A Maryland couple was found dead in their hotel room at a luxury resort while vacationing in the Dominican Republic.

According to family members, 50-year-old Cynthia Day and 63-year-old Nathaniel Holmes checked in to the Bahía Príncipe Playa Nueva Romana hotel at the Playa Nueva Romana resort on Tuesday (May 28) and were scheduled to leave Thursday, the same day their bodies were discovered in their room by a hotel worker.

Officials for the U.S. State Department said there were “no signs of violence” and bottles of heart medication were found near the couple, though they didn’t specify where or not the bottles were empty.

DR newspaper Diario Libre reported that police said Holmes had called for a hotel doctor Thursday morning complaining that he didn’t feel well, however, the man reportedly refused medical care when the doctor showed up.

Holmes’ sister said her brother “was having a great time” when she talked to him a couple of days prior to the couple’s death. And a series of photos shared to Facebook Tuesday by Holmes indicated that he was having such a great time that he didn’t want to come home.

Holmes’ daughter, Dajuan Holmes-Hamilton, wants to know exactly what happened to her father.

“It should have never happened,” Holmes-Hamilton told NBC4, adding that Holmes was a grandfather who was looking forward to seeing her daughter.

Cynthia Day and Nathaniel Holmes—who, according to family members, had recently gotten engaged—are the second American couple to die while on vacation in the Caribbean country since March.

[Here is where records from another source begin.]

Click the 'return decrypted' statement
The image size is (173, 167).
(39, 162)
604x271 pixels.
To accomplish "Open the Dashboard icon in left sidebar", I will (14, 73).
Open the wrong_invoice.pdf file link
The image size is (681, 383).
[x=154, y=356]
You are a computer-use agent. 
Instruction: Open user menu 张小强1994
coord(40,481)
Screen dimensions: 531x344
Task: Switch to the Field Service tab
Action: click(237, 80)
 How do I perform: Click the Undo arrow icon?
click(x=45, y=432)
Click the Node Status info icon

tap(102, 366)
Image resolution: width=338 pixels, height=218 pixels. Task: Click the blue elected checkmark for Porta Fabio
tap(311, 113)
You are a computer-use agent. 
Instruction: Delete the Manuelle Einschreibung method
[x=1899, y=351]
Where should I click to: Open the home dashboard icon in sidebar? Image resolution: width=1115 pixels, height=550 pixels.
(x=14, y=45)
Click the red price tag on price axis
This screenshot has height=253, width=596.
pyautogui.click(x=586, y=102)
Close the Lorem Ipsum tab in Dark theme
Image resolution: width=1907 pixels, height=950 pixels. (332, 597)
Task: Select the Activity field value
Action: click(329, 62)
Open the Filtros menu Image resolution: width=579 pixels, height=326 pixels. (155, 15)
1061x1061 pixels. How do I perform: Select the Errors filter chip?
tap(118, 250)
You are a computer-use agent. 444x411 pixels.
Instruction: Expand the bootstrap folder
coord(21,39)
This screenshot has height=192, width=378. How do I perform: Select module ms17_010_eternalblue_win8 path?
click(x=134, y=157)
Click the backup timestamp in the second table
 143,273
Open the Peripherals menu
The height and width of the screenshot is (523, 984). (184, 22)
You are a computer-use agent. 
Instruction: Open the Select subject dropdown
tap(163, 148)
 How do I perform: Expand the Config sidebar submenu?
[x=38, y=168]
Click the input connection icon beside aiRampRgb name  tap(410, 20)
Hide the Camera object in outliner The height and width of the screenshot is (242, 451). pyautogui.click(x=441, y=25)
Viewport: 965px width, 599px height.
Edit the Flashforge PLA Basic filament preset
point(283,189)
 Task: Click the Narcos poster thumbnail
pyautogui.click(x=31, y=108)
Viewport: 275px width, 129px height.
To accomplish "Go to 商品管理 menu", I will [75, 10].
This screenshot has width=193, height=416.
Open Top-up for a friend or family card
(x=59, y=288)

In April, the bodies of 43-year-old Orlando Moore and 42-year-old Portia Ravenelle were found in a vehicle submerged in water not too far away from a road where the couple was driving from their hotel to the airport.

Portia Ravenelle and Orlando Moore

Ravenelle and Moore were due to leave the island country on March 26th and had checked out of their room, but never made it to the airport.

Dominican Republic police concluded that a deadly combination of alcohol, speeding and dark roads may have contributed to the deaths of the New York couple who stayed at the Grand Bahia Principe Cayacoa hotel in Samana.

Earlier this week, a Delaware woman recalled a January attack at a DR resort in which she was brutally beaten for hours and left for dead.

51-year-old Tammy Lawrence-Daley had been on vacation with her husband at the Majestic Elegance resort in Punta Cana when she says she went out alone to grab a quick snack around 10:30 p.m.

She said a man wearing a resort uniform pushed her from behind and she tried to fight him off, but lost consciousness as he beat her nearly to death.

Lawrence-Daley claimed her attacker dragged her down concrete stairs to an underground wastewater area in what she said was a deliberate attempt to hide her body and make it so that no one could hear her screaming for help.

She recalled telling her husband she would be back to their room in five minutes, but she ended up being missing for eight hours.

The woman said the resort claimed no responsibility for the attack since she couldn’t identify her attacker “even though he was wearing a uniform with the resort logo and hit me directly in front of the unlocked maintenance room and dragged me down concrete stairs to a basement so that no one could hear or find me.”

The State Department raised the threat level in the Dominican Republic in April and urged travelers to be cautious due to the country’s high crime rates, which include armed robbery, homicide and sexual assault.